- TEXT EXCERPT:

Spectacles. Speculations… exhibition review by Billie McTernan

 

Imagine you are watching some action on a digital screen and the screen goes blank. The sound continues but you see nothing. You keep your eyes on the screen urging the action to return to it. You shuffle in your seat. You look around you. You desire it. What if the action, as you saw it, never returns. Instead another image appears on the screen and it is of you. You are now looking at yourself, looking at yourself.

Curator Kwasi Ohene-Ayeh introduces the exhibition hall for ‘Spectacles. Speculations…‘ as a laboratory, a testing ground for visual and auditory stimuli. The exhibition seeks “an experimental exhibitionary approach to analysing the contemporary condition of the image given its immanence of aesthetics and politics,” he writes in his curatorial statement. To this end Ohene-Ayeh focuses on spectacles by way of mass media, advertising, and the Internet. Tools of our time used to transmit, and receive, information.

Pointing to the last century, he further describes the spectacle as “a regime of images manufactured by ruling classes to subvert reality and indeed to replace it.” It is the means by which the global power struggle between capitalist, socialist, communist and fascist ideologies played out in the arts – in film in particular – and the way images were used and disseminated as a means of justifying causes. In the current age, as capitalism rules supreme, images are created to feed an appetite of consumerism. By regime, a word associated with political oppression, there is little room to mistake the curator’s misgivings about the modern way images are presented.

To think about the image I look to philosopher Vilém Flusser’s forward-looking essay – first published in 1985 – Into the Universe of Technical Images. In which he writes:

“Technical images are currently connected so that their senders are at the center of society, places from which the images are broadcast to scatter and disperse the society.”

- SUPPLIED INFORMATION:
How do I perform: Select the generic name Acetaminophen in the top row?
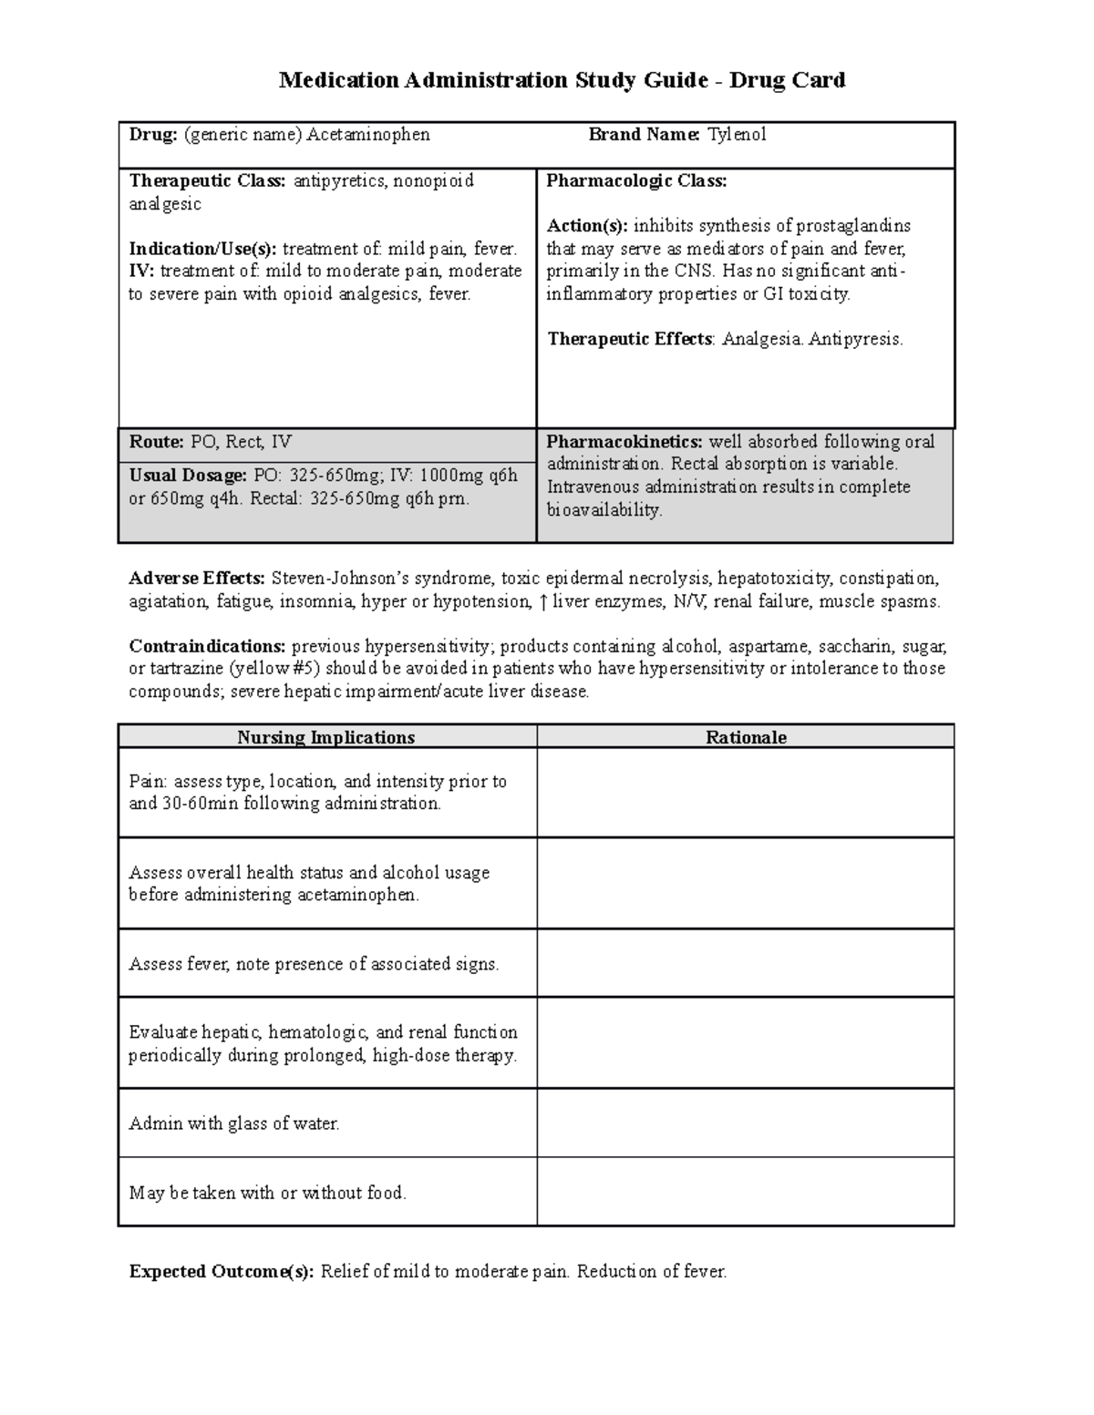click(x=368, y=135)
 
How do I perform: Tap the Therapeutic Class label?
click(x=208, y=180)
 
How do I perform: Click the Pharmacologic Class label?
click(x=636, y=180)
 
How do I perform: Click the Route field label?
click(x=157, y=442)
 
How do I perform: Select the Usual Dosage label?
click(x=188, y=476)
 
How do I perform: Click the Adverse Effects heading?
click(x=197, y=578)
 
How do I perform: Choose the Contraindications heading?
click(x=208, y=646)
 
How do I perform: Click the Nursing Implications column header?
click(x=325, y=737)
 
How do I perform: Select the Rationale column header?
click(x=746, y=737)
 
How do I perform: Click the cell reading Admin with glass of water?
click(x=234, y=1123)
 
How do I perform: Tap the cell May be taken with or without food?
click(x=267, y=1192)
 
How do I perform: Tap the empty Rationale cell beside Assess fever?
click(x=746, y=963)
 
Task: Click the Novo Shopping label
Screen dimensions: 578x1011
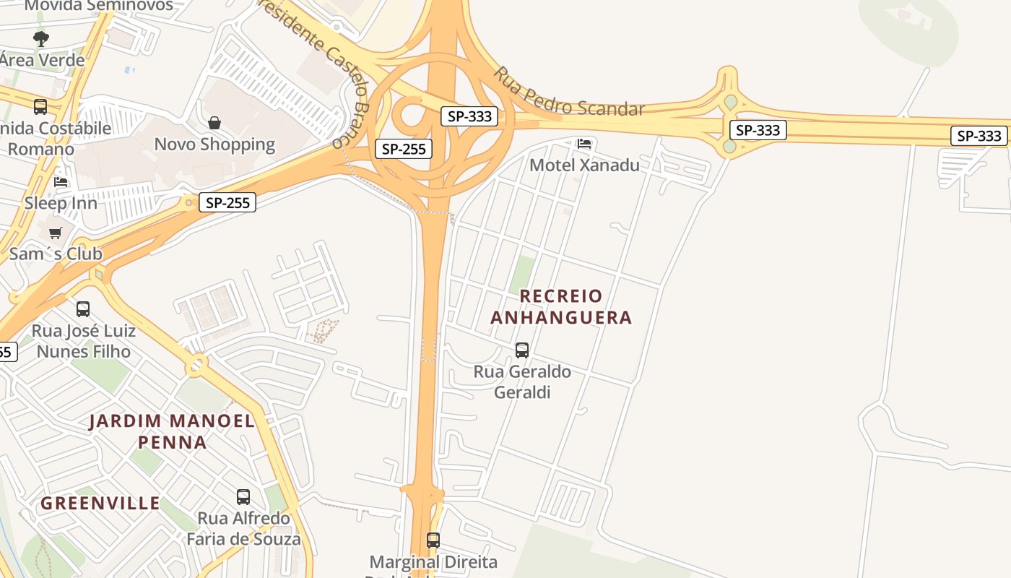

- DIRECTIVE 1:
Answer these questions about the exhibition review:
(a) What does the curator introduce the exhibition hall as?
(b) Through which three channels does Ohene-Ayeh focus on spectacles?
(c) In what year was Flusser's essay first published?
- DIRECTIVE 2:
Carry on with the exhibition review from the point where it stops.

- WRITTEN RESPONSE 1:
(a) A laboratory, a testing ground for visual and auditory stimuli.
(b) Mass media, advertising, and the Internet.
(c) 1985.

- WRITTEN RESPONSE 2:
With the propensity of social and digital media, we are in the position to increasingly observe but not necessarily interact with each other. He points to the illusionary nature of these centres of society, the subversion of reality.

He later adds:

“They are like the proverbial onion: layer after layer comes away, but when everything has been understood, explained, there’s nothing left. It appears that no one and nothing lies at the center of contemporary society: senders are nothing but those dimensionless points from which the media bundles stream.”

Where Flusser views this as a non-place that has developed from an increasingly automated and functionary use of technology, here, in this room filled with screens and video projections it feels as though we have stepped into a control room. A physical behind-the-scenes place we would normally not have access to.

One of the most striking pieces in the show is ‘Fooding‘ by Poku Mensah, who, like a roasted turkey, is crouched, tied up and gagged on a chopping board, while hands grab the potatoes and oranges on plates around him. Occasionally a meat cleaver is clenched and a piece of bread wiped along his back. When the artist, in his portrayal, looks around the room he is in and occasionally looks into the camera there is a sense of desperation. It is uncomfortable to watch and yet I can’t take my eyes off of it. I feel like a voyeur, passively observing the destruction and exploitation of his body.

On four screens, adjacent to each other, we watch a sequence of a man performing sequences of Karate katas. It would seem that he has mastered those steps, he moves methodically, carrying out a ritual. Through Kwabena Afriyie Poku‘s installation we are peering into his space, his process, watching his hands sway, the thrust of his leg and stamp of his feet. Though less harmful than that of the previous piece, the voyeuristic feeling returns.

There is a fly stuck to an old television screen, in a piece by María Leguízamo. At first glance it appears to be inside the box, part of the image that is being shown. But as you get closer, as you put your nose up against it, you see that it has been stuck on. Let’s take ourselves to be the fly. Edging ever closer to the alluring images on our screens until one day, we are stuck.

The three-month long exhibition culminates with the screening of a black box theatre production by MENonBLACK, an adaptation of Franz Kafka’s The TrialIn the piece the protagonist is arrested and charged with a crime that is unknown to him and unknown to the state that has charged him. The dangerous absurdity that comes with an almost deranged system is cutting. What if the order flips? How does one know what should be considered normal or just when the establishment is ultimately flawed?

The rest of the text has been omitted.